岩手のニュース

三鉄車内で「海と希望の学校」 東大センターが開催、宮古の中学生13人参加

三陸鉄道を「動く教室」にして行われた海と希望の学校

 岩手県大槌町にある東京大国際沿岸海洋研究センターが研究成果を広く発信する「海と希望の学校」が17日、初めて三陸鉄道の車内で開かれた。センターと連携協定を結ぶ宮古市重茂中の3年生13人が、ワカメを題材に海の豊かさと人とのつながりについて学んだ。
 車両は釜石市の鵜住居駅を出発。59.8キロ離れた宮古市の田老駅との間を4時間10分かけて往復し、授業のほか、生徒がセンターの協力で進める地域学習の相談会が車内で行われた。
 ワカメと海流について講義した福田秀樹准教授(生物地球化学)は、ワカメの炭素を年代測定すると、生息する海水域に寒流の親潮がどれくらい流れ込んでいるか分かると説明。

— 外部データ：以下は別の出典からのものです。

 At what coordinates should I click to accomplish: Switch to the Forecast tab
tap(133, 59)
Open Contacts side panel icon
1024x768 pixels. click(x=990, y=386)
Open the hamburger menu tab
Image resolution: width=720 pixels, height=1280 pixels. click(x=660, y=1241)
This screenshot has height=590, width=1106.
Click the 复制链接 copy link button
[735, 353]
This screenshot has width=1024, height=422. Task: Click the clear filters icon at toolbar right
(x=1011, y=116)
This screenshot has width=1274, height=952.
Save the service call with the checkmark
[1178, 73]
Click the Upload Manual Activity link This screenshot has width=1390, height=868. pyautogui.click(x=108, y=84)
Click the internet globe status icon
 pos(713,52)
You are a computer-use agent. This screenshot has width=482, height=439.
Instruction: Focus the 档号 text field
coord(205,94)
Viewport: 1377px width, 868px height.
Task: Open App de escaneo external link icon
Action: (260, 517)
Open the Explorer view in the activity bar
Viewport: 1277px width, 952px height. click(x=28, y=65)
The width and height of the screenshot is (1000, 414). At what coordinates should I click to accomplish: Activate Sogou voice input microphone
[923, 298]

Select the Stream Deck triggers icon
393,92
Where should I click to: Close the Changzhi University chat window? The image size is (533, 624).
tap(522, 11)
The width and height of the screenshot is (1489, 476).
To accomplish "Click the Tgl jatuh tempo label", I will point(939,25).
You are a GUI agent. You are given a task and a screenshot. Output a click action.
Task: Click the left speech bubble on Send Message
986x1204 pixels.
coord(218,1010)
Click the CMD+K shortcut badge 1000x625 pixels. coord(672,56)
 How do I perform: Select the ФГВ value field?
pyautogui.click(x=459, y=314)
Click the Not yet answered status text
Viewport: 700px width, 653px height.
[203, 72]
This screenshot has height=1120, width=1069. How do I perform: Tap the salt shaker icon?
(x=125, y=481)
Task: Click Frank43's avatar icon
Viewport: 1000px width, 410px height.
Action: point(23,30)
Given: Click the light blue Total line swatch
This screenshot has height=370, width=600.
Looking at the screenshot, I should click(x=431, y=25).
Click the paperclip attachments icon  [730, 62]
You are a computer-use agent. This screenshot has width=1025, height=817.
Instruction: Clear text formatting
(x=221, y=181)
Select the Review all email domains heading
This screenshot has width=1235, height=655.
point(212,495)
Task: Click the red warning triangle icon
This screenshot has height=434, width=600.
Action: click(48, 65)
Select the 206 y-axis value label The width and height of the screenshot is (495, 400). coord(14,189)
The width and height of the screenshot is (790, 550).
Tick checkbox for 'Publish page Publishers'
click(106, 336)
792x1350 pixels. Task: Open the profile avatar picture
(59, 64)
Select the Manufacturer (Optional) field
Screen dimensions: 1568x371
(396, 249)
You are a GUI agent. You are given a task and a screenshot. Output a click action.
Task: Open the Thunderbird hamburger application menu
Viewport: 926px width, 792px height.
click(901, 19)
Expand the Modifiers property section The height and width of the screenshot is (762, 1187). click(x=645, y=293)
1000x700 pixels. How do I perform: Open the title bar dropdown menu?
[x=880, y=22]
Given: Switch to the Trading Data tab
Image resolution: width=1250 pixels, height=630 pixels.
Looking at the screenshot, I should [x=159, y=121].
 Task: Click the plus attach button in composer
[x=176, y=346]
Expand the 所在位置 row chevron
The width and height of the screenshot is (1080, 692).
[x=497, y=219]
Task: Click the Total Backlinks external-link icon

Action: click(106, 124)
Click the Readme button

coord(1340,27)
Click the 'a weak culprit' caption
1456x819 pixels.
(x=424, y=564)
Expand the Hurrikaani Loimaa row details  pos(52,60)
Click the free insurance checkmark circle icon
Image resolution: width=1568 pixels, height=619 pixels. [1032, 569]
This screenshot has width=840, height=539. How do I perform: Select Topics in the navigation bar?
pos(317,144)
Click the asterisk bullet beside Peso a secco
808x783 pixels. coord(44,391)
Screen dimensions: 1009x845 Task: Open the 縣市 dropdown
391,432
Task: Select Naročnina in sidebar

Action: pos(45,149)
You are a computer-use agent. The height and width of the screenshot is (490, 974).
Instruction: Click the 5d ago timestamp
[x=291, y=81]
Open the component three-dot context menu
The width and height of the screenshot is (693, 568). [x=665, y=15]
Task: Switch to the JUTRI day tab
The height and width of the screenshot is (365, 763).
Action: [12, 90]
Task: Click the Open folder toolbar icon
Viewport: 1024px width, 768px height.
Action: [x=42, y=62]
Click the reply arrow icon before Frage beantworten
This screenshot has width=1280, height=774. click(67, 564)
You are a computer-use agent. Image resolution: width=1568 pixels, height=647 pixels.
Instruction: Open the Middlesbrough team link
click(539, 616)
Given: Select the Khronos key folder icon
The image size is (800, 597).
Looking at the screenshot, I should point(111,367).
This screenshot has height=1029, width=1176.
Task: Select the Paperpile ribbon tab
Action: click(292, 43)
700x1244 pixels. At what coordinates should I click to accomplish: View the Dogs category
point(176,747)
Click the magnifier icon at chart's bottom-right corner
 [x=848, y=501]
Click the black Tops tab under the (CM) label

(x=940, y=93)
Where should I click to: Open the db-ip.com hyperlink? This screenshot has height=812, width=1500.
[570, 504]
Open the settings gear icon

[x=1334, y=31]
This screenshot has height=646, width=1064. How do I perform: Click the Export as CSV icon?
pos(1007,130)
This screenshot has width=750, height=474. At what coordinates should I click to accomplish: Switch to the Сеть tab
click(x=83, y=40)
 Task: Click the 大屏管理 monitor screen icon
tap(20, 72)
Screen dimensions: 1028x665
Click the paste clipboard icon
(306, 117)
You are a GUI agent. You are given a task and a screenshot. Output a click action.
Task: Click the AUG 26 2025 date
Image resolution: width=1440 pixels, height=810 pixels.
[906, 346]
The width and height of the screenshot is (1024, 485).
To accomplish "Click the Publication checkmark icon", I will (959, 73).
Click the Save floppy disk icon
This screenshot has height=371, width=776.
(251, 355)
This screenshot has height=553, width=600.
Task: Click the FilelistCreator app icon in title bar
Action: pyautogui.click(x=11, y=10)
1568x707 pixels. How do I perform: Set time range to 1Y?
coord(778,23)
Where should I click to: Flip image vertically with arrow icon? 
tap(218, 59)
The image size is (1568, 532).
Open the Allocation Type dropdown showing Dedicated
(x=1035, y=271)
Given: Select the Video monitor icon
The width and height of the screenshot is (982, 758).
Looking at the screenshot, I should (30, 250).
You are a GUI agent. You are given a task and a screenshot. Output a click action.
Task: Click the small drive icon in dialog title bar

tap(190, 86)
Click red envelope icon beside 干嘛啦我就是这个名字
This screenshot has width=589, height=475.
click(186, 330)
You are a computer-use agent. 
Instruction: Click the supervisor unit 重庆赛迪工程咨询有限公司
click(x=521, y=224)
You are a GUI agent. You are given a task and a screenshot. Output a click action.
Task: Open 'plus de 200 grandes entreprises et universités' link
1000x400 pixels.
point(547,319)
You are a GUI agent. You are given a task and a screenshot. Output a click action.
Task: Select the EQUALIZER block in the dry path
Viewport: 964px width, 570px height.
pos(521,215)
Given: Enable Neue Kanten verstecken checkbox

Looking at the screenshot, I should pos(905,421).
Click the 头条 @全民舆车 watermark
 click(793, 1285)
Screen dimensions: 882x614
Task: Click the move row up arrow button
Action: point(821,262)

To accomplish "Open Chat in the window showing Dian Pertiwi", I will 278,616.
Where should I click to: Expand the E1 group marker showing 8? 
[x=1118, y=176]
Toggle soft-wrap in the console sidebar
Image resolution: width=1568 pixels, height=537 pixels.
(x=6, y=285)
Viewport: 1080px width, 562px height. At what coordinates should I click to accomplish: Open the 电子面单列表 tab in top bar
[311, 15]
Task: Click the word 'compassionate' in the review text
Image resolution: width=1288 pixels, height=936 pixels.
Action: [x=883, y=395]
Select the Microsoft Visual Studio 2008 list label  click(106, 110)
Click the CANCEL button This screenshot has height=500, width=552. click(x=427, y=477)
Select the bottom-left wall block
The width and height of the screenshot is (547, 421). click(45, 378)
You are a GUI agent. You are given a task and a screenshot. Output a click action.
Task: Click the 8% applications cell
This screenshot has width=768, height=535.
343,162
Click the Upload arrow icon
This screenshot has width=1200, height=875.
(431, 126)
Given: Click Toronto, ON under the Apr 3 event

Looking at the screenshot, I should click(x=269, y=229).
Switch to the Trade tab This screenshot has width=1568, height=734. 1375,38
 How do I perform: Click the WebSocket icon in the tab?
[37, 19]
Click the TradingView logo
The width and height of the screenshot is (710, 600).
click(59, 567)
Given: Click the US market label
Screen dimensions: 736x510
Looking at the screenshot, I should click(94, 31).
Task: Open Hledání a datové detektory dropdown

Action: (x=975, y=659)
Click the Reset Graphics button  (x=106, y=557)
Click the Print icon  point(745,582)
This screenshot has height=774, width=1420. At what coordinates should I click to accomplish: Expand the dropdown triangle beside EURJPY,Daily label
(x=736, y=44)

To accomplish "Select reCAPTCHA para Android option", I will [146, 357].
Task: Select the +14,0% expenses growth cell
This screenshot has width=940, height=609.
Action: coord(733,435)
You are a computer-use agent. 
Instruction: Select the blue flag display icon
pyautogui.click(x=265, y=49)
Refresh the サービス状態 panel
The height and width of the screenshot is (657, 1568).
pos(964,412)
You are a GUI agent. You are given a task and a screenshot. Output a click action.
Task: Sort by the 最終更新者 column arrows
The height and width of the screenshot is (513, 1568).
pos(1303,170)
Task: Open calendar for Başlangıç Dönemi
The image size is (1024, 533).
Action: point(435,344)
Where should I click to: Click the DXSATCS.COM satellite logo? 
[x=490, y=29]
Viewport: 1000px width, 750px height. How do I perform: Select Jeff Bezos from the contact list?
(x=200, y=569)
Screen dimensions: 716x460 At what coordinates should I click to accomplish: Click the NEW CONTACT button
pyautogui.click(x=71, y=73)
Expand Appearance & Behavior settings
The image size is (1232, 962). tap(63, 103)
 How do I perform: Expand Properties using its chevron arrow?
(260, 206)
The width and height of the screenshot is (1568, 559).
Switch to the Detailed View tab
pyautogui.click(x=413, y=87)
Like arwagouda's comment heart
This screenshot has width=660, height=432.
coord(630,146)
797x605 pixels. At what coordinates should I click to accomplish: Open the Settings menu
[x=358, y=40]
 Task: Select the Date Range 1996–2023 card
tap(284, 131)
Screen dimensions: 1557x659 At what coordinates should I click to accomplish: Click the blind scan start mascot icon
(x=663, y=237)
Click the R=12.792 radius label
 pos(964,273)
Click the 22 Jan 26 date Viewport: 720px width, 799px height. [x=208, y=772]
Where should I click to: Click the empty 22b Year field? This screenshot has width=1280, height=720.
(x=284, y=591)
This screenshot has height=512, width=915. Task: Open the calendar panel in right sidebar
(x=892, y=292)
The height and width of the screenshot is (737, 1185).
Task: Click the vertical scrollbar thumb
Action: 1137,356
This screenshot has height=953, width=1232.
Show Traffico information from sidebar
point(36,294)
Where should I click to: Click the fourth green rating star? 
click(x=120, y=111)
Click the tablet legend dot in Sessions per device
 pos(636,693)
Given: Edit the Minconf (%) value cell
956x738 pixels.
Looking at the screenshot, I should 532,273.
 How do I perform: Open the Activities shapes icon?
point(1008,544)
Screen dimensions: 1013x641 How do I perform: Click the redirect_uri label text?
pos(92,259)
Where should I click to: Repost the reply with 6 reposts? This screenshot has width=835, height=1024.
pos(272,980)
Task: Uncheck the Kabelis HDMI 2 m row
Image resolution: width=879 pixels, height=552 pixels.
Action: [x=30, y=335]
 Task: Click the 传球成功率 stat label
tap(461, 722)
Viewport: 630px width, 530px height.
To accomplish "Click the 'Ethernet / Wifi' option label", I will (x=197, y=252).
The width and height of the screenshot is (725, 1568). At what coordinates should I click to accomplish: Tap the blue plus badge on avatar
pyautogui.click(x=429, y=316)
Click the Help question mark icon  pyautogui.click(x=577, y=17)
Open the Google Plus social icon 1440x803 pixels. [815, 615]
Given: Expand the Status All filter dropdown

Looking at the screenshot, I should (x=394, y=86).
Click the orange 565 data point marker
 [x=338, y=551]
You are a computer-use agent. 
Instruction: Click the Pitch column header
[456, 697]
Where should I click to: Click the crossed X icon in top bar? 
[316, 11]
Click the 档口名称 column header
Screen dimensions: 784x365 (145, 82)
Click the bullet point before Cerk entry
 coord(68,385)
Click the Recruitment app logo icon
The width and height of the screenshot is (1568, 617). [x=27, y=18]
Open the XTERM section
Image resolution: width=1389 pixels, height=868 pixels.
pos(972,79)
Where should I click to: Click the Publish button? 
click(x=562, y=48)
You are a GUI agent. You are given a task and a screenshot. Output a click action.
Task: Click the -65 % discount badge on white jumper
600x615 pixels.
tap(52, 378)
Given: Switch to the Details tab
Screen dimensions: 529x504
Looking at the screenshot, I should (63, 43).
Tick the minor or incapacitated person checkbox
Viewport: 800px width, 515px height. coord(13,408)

「味や見た目が同じでも科学の視点から眺めると意味を持つ違いが見えてくる。好奇心が世界を広げてくれる」と語り掛けた。
 催しは、新型コロナウイルスの影響で修学旅行が中止となった重茂中の3年生に思い出づくりをしてもらおうとセンターが企画した。真石(まいし)優花さん(15)は「身近なワカメも深く調べると、いろいろなことが分かると知った。三鉄で授業を受けるなんて新鮮で楽しかった」と話した。
 「海と希望の学校on三鉄」は来年2月、一般向けにも実施される予定。